In a quiet patient room on the 17th floor of Lurie Children's, Lucy Dennis sits in a chair cradling her 15-month-old son, River, who is peacefully sleeping in her lap. River periodically awakens with a startled cry but is quickly soothed back to sleep by Lucy's gentle stroking of his back.
River was diagnosed in early December with a rare and aggressive form of brain tumor called Atypical Teratoid/Rhabdoid Tumor (AT/RT) and stays at the hospital for several days each month for his chemotherapy treatments.
Lucy says her family is fortunate to live in the Chicago area, where world-class care is available for children like River in Lurie Children's Brain Tumor Program. The program is one of the largest and most comprehensive of its type in the nation, caring for more than 170 patients each year. Although AT/RT accounts for only 3 percent of pediatric brain tumors, the program's physicians, nurses and other care team members are experienced in its diagnosis and treatment.
As difficult as River's journey has been, Lucy says that she and her husband, Dallas, are grateful for the care his medical team, led by neuro-oncologist, Rishi Lulla, MD, MS, and neurosurgeon Tadanori Tomita, MD, has provided.
"We could have ended up at another hospital with a medical team without Lurie Children's experience in treating River's specific type of brain tumor," she says.
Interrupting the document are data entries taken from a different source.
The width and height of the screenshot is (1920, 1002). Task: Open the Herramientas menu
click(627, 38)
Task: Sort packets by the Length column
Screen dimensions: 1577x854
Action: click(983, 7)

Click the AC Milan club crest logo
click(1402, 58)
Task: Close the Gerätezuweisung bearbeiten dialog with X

River was brought to Lurie Children's after his pediatrician became alarmed by a series of seemingly unconnected symptoms. An MRI scan indicated he had a mass in his brain that would need to be surgically removed.
A couple of days before Dr. Tomita was scheduled to remove the tumor, Lucy was contacted by one of Dallas' cousins, who told her that tests had indicated that some Dallas' extended family members carried a mutation of a gene associated with AT/RT.
"I showed Dr. Tomita the genetic family tree she had sent," says Lucy. "I asked him if he thought River's tumor could be AT/RT, and he said, 'How do you know about AT/RT? That tumor is so rare. Are you a nurse?' I said, 'No, I’m a mom!'"
A few days after River's tumor was removed, the pathology report came back: River indeed had AT/RT. Several months later, genetic tests revealed that River also had the gene mutation. Under the direction of Dr. Lulla, River will undergo a year of chemo.
Lurie Children's Brain Tumor Program is one of the nation’s most active sites for early phase clinical drug trials that offer patients access to new treatments and hope for improved survival. Both Dr. Tomita, Head of Lurie Children's Division of Neurosurgery and Medical Director of the Brain Tumor Program, and Dr. Lulla are actively engaged in research into AT/RT. They collaborate with colleagues in both the hospital's Center for Clinical Trials Research and in the Cancer Biology and Epigenomics Program at the Stanley Manne Children's Research Institute of Lurie Children's.
"It's reassuring that they are so passionate about finding cures for this type of brain tumor, even though it affects a relatively small number of kids," says Lucy.
In a promising recent development, AT/RT has been found to have several sub-types. This opens the door to the development of targeted, precision medicine-based therapies for each sub-type that will more effective with less toxic side effects.
Of course, research is expensive, and only 4 percent of federal funding for cancer research goes to pediatric cancer research, making philanthropic support essential to making further discoveries to help children like River.
As she watches River peacefully sleeping in her lap, Lucy says she hopes that one day her son will serve as an inspiration for other children.
"I hope that one day others will look at him as a success story," she says. "If his treatment can help inspire awareness of AT/RT and progress in its research, it would be wonderful."